Selected text:
|---|

Overview
In this example, we analyze the relationship between a car's speed and the stop distance. First, we check the model assumptions and screen for potential outliers. Second, we export our regression results into a format that you can easily copy into word processing software. Third, we build a scatter plot with the trend line on top of it. Fourth and last, we make predictions for unseen data points.
How to create it
1. Evaluate Model Assumptions
We use the built-in cars
dataset which includes 50 data points of a car's stop distance at a given speed. Since the dimensions are in miles per hour and foot, we first convert it into kilometer per hour and meter, respectively.
Then, we estimate a linear model and evaluate its properties with autoplot function from the broom
package. Residuals indicate the difference between the predicted and the actual value. The left plot shows the residuals and the data points should center around the horizontal axis (i.e., the mean of the residuals is 0). Although the line goes a little downward around the middle, it does not look worrisome at first sight.

|---|

Given material:
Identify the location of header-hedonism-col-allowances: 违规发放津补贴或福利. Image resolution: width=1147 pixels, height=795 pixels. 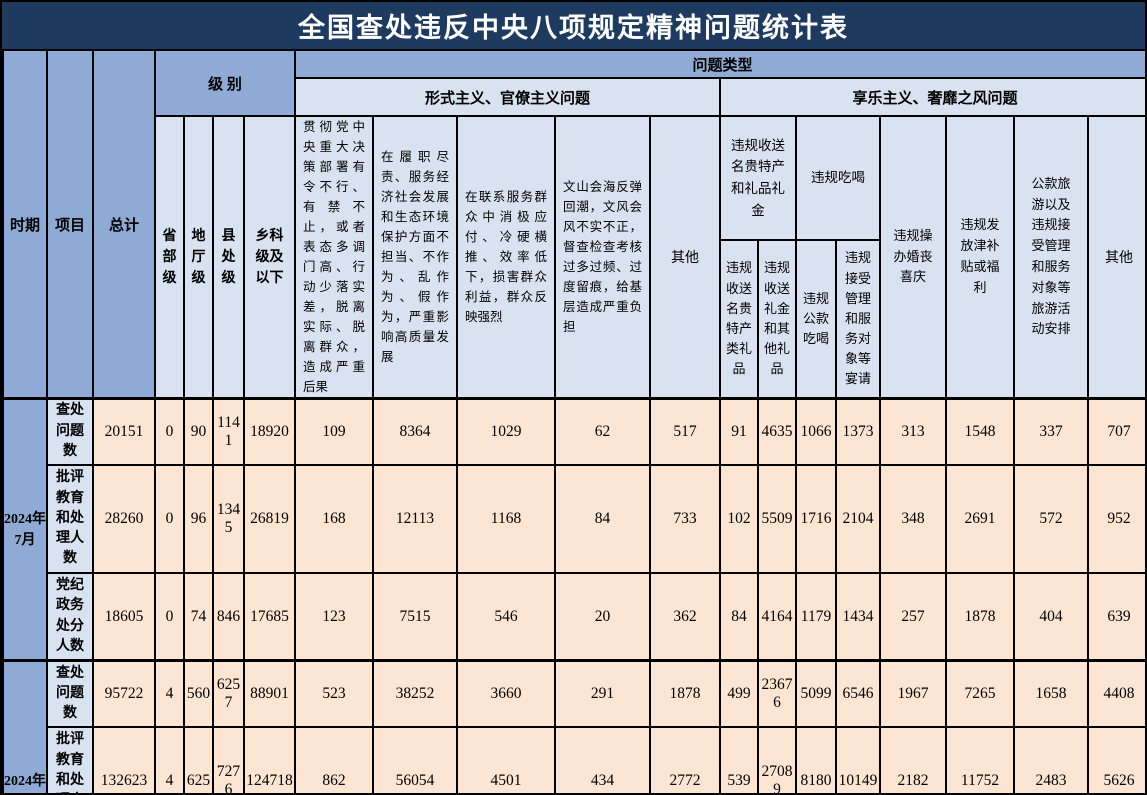
(980, 258).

|---|

Exercise tasks:
1. List every unit of measurement named in the tutorial on car speed and stop distance.
2. Write the next part of the tutorial on car speed and stop distance, continuing after its last sentence.

Response list:
1. miles per hour, foot, kilometer per hour, meter

2.
The second requirement is that the residuals are approximately normally distributed. This means that if you would plot the distribution of all residuals it would look like a bell-shaped distribution (also known as Gaussian distribution). This is the case if the data points in the QQ-Plot are close to the diagonal. In the second plot, we find that record 23, 35, and 49 are somewhat higher than expected (the right tail).
Finally, the right chart shows the standardized residuals for all fitted values. The homoskedasticity assumption states that the error term should be the same across all values of the independent variables. Hence, we should check here if there is any pattern that stands out. In our case, this happens to be the case as the blue line stays rather flat. It would, however, be troublesome if the error value increases for higher speed values.
library(ggplot2)
library(ggfortify)
library(broom)
library(dplyr)
data(cars) # import built-in car dataset
cars$speed_kmh <- cars$speed * 1.60934 # convert miles per hour to kilometer per hour
cars$dist_m <- cars$dist * 0.3048 # convert foot to meters
# estimate linear model
mdl_cars <- lm(dist_m ~ speed_kmh, data=cars)
# check linear model assumptions
autoplot(
mdl_cars,
which = 1:3,
nrow = 1,
ncol = 3
)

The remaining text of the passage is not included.